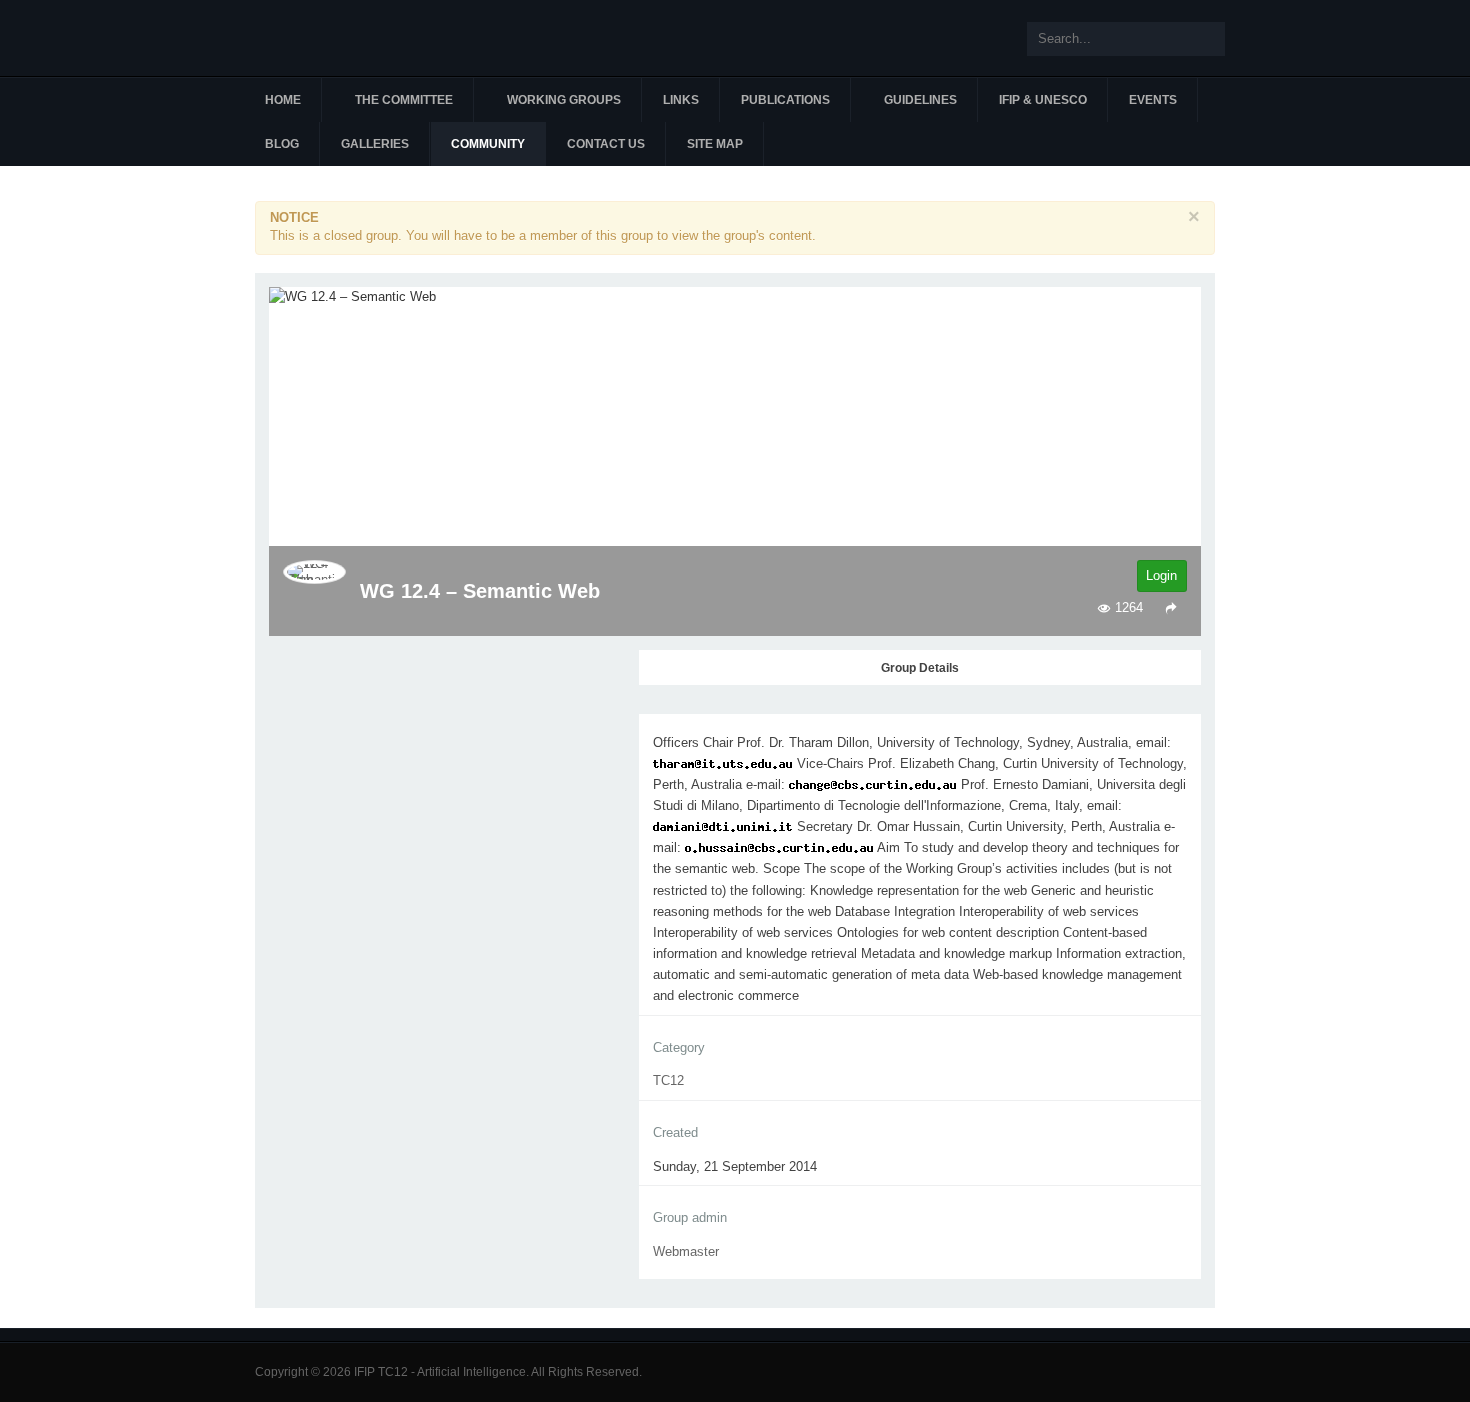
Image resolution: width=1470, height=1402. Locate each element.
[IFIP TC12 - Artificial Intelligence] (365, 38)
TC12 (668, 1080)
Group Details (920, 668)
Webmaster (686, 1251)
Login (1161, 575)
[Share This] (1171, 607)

> _WHAT YOU SHOULD DO_
Repeat, exactly and in full, all records above, but include no pictures.

> _RESULT BELOW_
Image resolution: width=1470, height=1402. Locate each element.
[IFIP TC12 - Artificial Intelligence] (365, 38)
TC12 (668, 1080)
Group Details (920, 668)
Webmaster (686, 1251)
Login (1161, 575)
[Share This] (1171, 607)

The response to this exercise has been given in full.